### Tasks to carry out
- 1) Please answer these questions from the text on organic wines:
(a) What three kinds of fertilizer does the text name for organic wine?
(b) What image represents the official EU symbol on the label?
(c) In what kind of containers must the grapes be transported?
- 2) Continue the text on organic wines from its last sentence.

### Passage for review
Organic wines are those produced in an environmentally respectful and sustainable manner. Here, the use of pesticides, fungicides, and herbicides is notably absent. The procedures of organic agriculture are followed, meaning all fertilizers must be strictly organic: biomass generated by the vineyard, vegetable compost, or manure. The final result is a wine free from any artificial traces, showing utmost consideration not only for the land where it originated but also for the consumer. Moreover, like other non-organic wines, it is rich in polyphenols —beneficial antioxidant molecules for our body— and promotes rural development.
How to know if a wine is organic
In an organic wine, whether red, white, or rosé, the implementation of techniques that respect natural resources and the environment is mandatory. This pertains to viticulture and how we treat our vines. But it also relates to the entire subsequent production process in the winery.
Aside from the previously mentioned fertilizers, the entire sowing and harvesting process is usually manual, and as with other wines, damaged grapes are excluded during the harvest. If in doubt, two very recognizable logos appear on the bottle’s label: the logo of the autonomous community where it is made, represented by a sun over a blue sky and the earth, and green diagonal lines, and another represented by a green leaf, the official symbol in the EU. Both help consumers to identify a product of ecological origin from those that are not.
Organic wines: requirements
Wineries aspiring for their wines to be certified as organic must meet a series of conditions, apart from the mentioned prohibitions on agrotoxins and chemicals, by which the producer entrusts the vineyard’s management to its own defenses. Furthermore, in the winery, partial concentration by cold or desulfurization, treatment by electrodialysis, partial de-alcoholization, and the use of cation exchangers to treat the wine are prohibited. The grapes—always harvested without genetically modified yeasts or bacteria, and raised and stored separate from traditional wines—must be transported in suitable food-grade containers.

### Data supplied
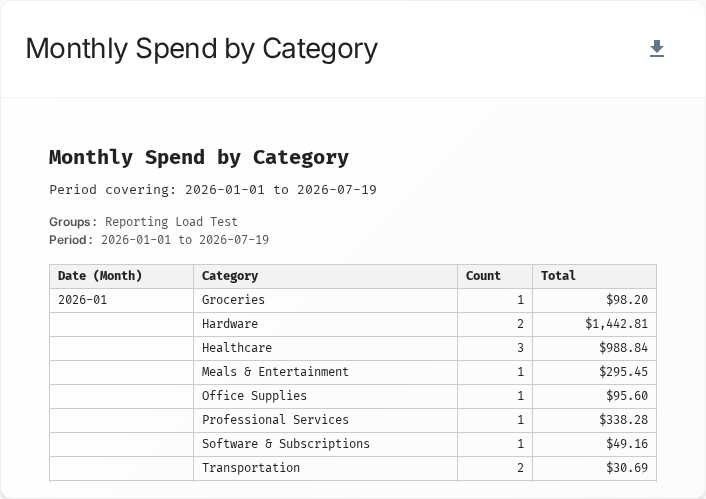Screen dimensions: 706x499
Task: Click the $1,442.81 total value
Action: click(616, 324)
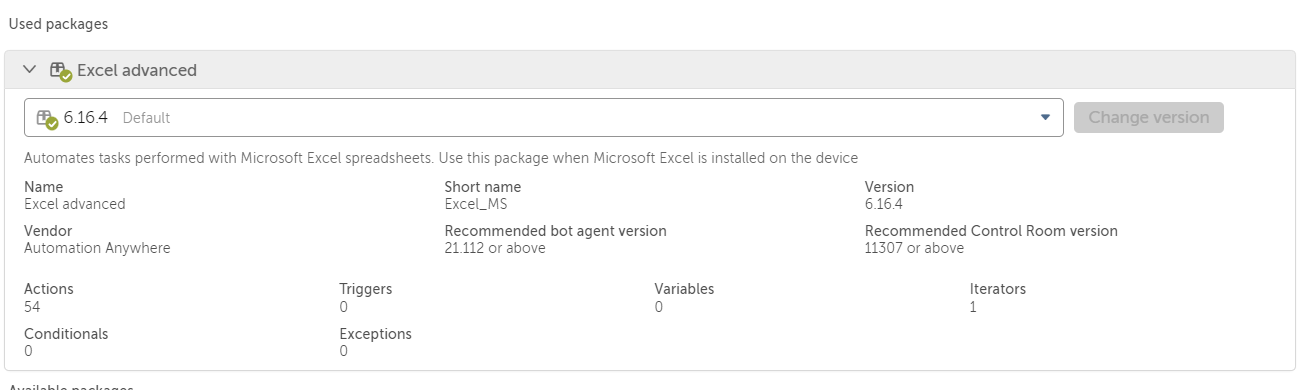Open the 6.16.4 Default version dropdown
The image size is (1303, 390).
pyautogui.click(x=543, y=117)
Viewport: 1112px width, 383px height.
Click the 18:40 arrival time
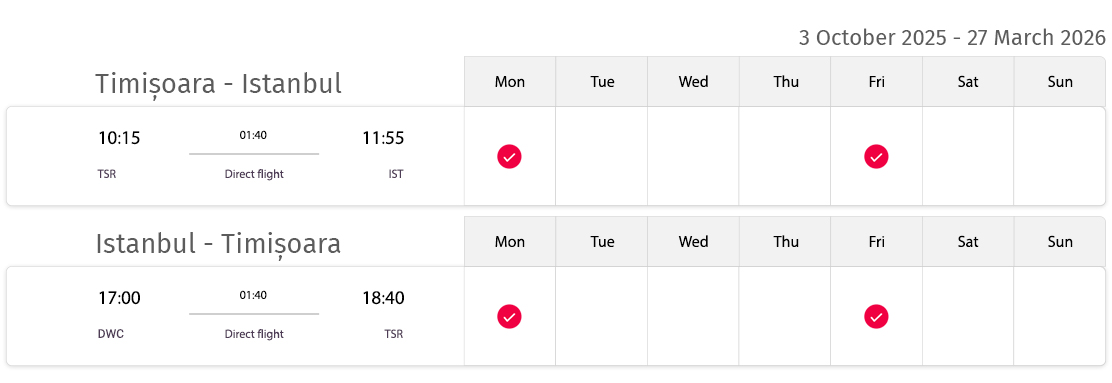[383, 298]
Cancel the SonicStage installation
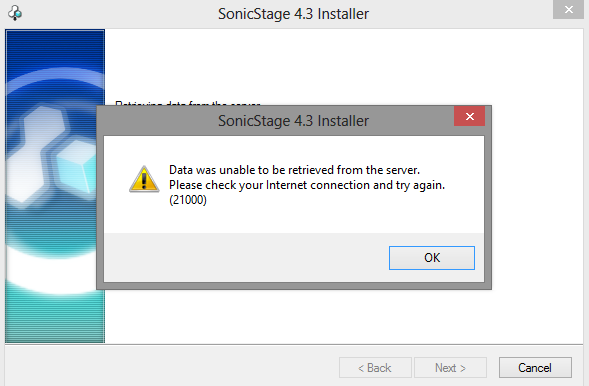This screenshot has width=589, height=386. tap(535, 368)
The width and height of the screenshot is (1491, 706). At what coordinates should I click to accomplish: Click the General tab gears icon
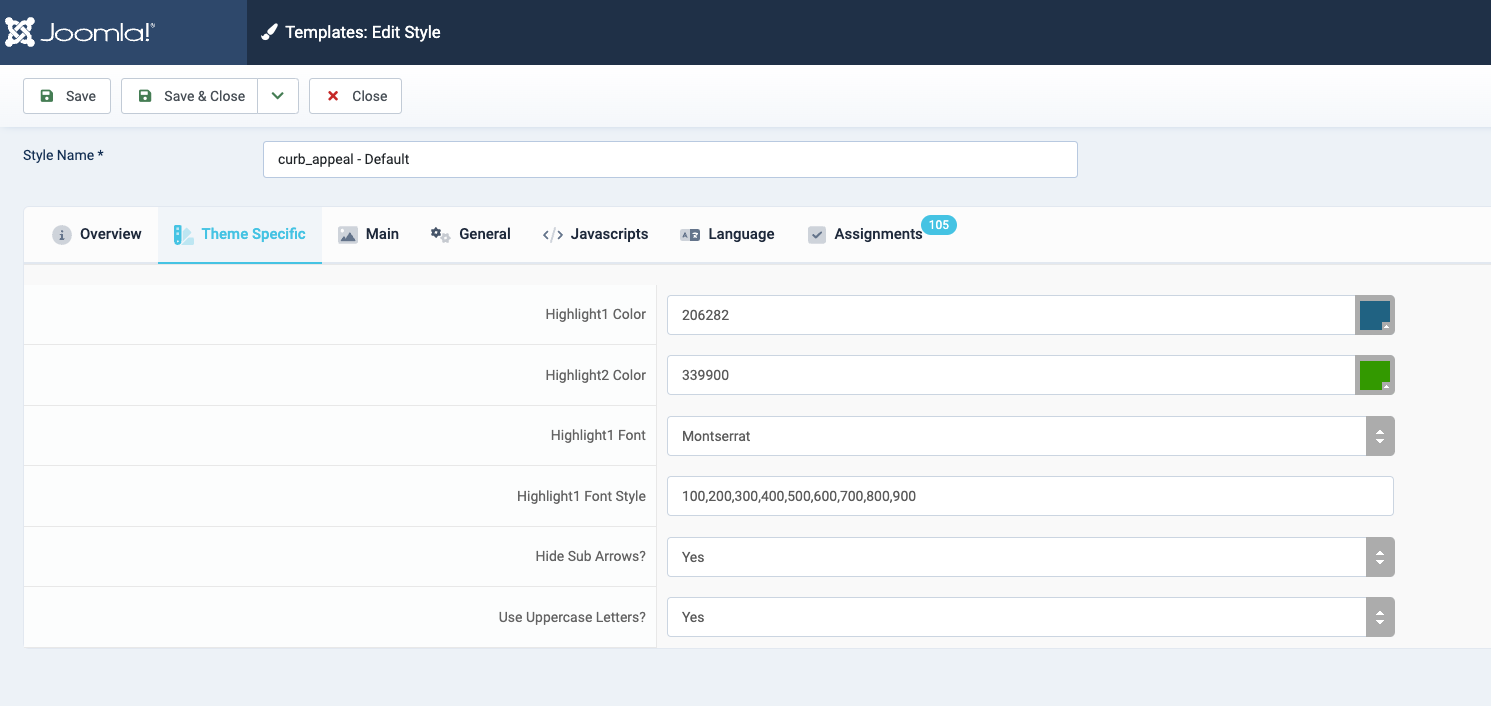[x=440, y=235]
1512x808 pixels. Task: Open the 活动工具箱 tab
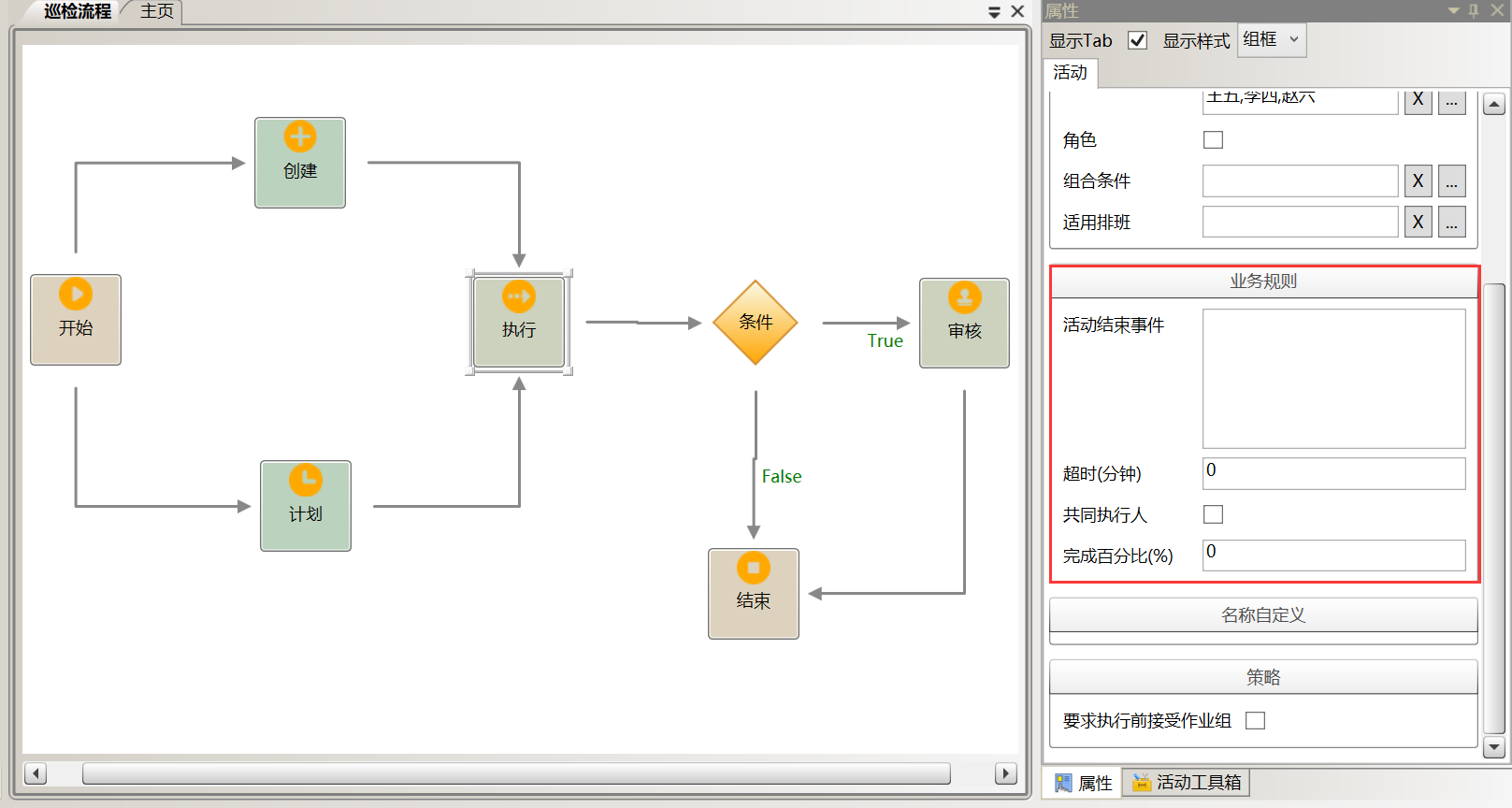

### Solved problems
- 1)
(a) Biomass generated by the vineyard, vegetable compost, or manure.
(b) A green leaf.
(c) Suitable food-grade containers.

- 2)
Organic wines versus other wines
A common feature, and at the same time a difference, is sulfites: they are present in traditional wines and also—this is the only allowed addition—in organic wines, although always in lower concentrations than in conventional wines. The same is not true for “natural” wines: in these, human intervention is completely absent, meaning there is no correction of sugars, acidity, color, or alcohol percentage.
As for biodynamic wines, they are essentially organic wines that go a step further, with their cultivation guided by factors such as lunar phases. They are even processed in wineries with certain architectural features related to nature.
Our wines, our commitment
At Pradorey, we have 530 hectares of our own vineyard spread over 11 distinct estates. Of these hectares, 45 are already cultivated organically. Our environmental commitment is more ambitious: in 2024, we were the first winery in Europe to use organic corks; by 2025, we hope to have an additional 39 hectares, and continue converting vineyards to organic. Meanwhile, we have four organic wines: Adaro (red), Sr. Niño (red), Lia (rosé), and Salgüero Tinto (red). Although we add sulfites to all our wines, the amount is lower than what the legislation allows for the production of organic wines. Moreover, all our wines, not just the organic ones, ferment spontaneously, without added yeasts, neither industrial nor cultivated.